Penso che spiegando questi grandi temi della fede abbiamo anche toccato così tanti temi che normalmente si potrebbero spiegare durante il catechismo normale. Comunque, credo che la capacità di questi giovani migranti di recepire la nostra Catechesi ci abbia aiutato a svolgere nel migliore dei modi il nostro servizio di catechisti; visto, in particolare, le molte domande che facevano sui temi sviluppati. Sorgevano dei dubbi e delle perplessità tra di loro che poi insieme chiarivamo.

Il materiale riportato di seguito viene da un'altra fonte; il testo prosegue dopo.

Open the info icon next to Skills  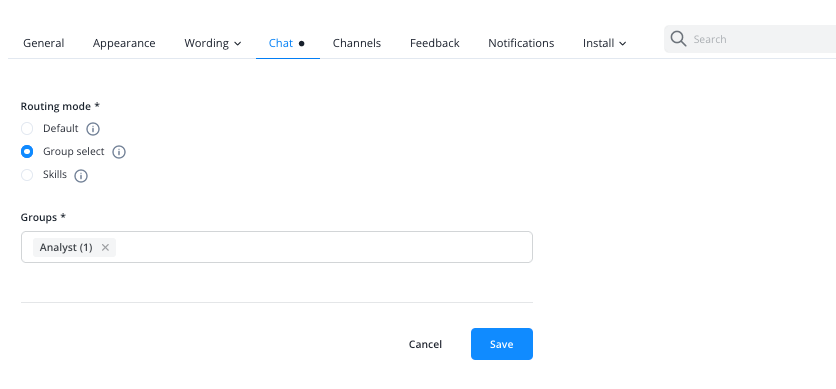pos(81,176)
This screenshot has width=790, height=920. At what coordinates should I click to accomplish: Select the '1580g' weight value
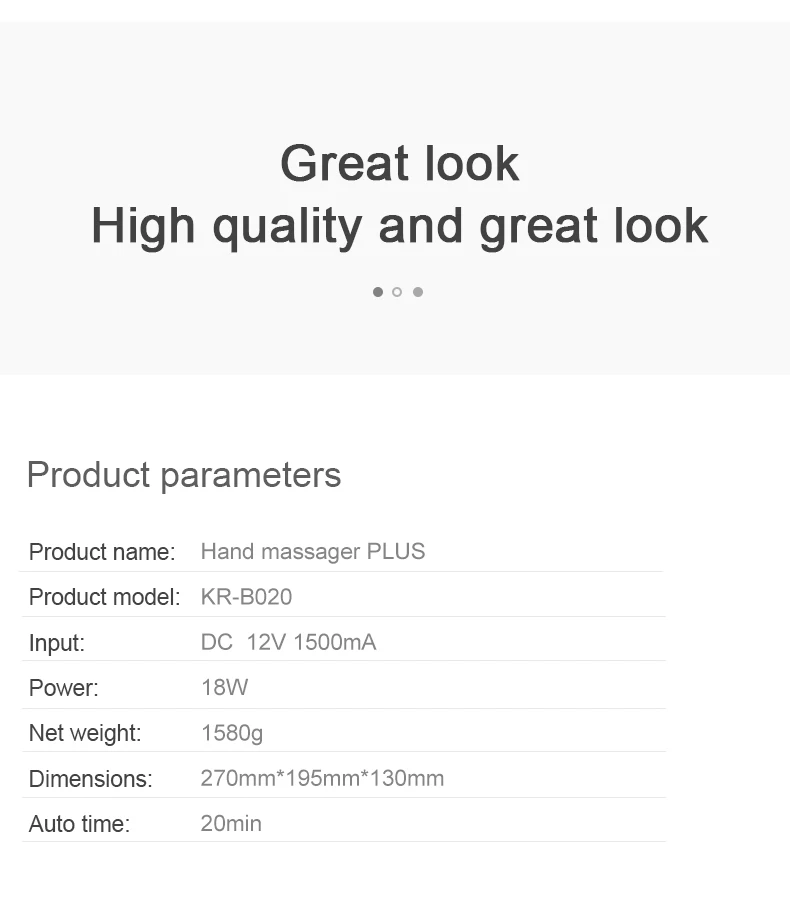pyautogui.click(x=232, y=733)
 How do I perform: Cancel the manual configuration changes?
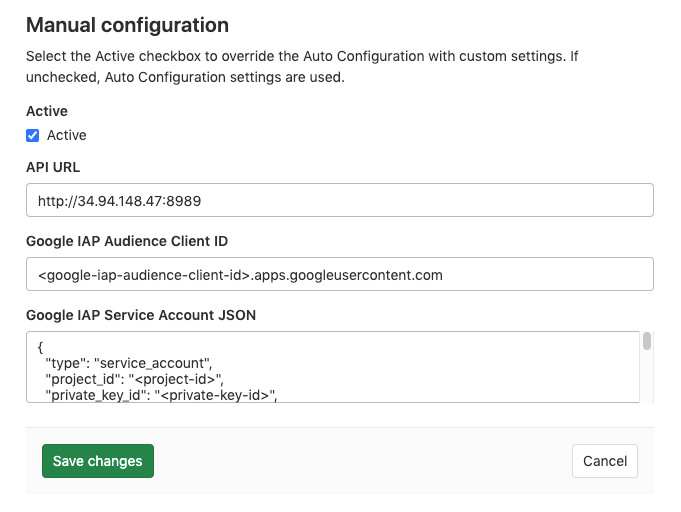click(x=605, y=461)
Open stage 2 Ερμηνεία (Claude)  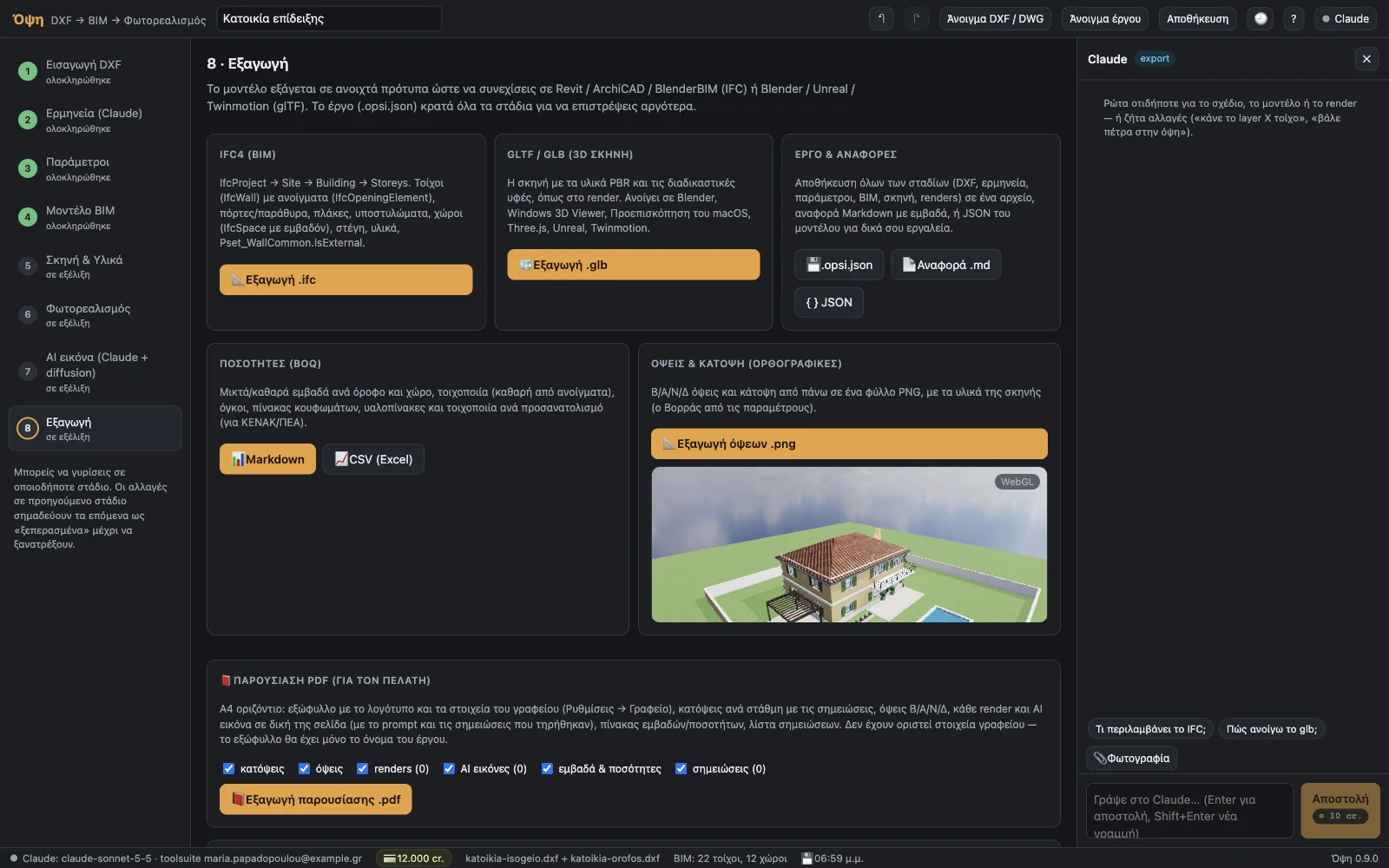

Per me è stata, dunque, una bellissima esperienza di vita, di annuncio e di testimonianza della mia fede, soprattutto ragionando che per me come cristiano – così come dice papa Francesco nel Messaggio per la Giornata Mondiale del Migrante e del Rifugiato il 17 gennaio 2016 – “i migranti sono miei fratelli che cercano una vita migliore lontano dalla povertà, dalla fame, dallo sfruttamento e dall’ingiusta distribuzione delle risorse del pianeta, che equamente dovrebbero essere divise tra tutti”.

Che cosa significa questo? Significa accogliere la persona che arriva, con attenzione; significa chinarsi su chi ha bisogno e tendergli la mano, senza calcoli, senza timore, con tenerezza e comprensione. Significa lavorare a fianco dei più bisognosi, stabilire con loro prima di tutto relazioni umane, di vicinanza, legami di solidarietà. Solidarietà, questa parola che fa paura al nostro mondo più sviluppato.

Perciò, come ha detto papa Francesco nel suo Discorso al “Centro Astalli” di Roma per il servizio ai rifugiati, “la sola accoglienza non basta. Non basta dare un panino se non è accompagnato dalla possibilità di imparare a camminare con le proprie gambe. La carità che lascia il povero così com’è non è sufficiente. La misericordia vera, quella che Dio ci dona e ci insegna, chiede la giustizia, chiede che il povero trovi la strada per  non essere più tale”.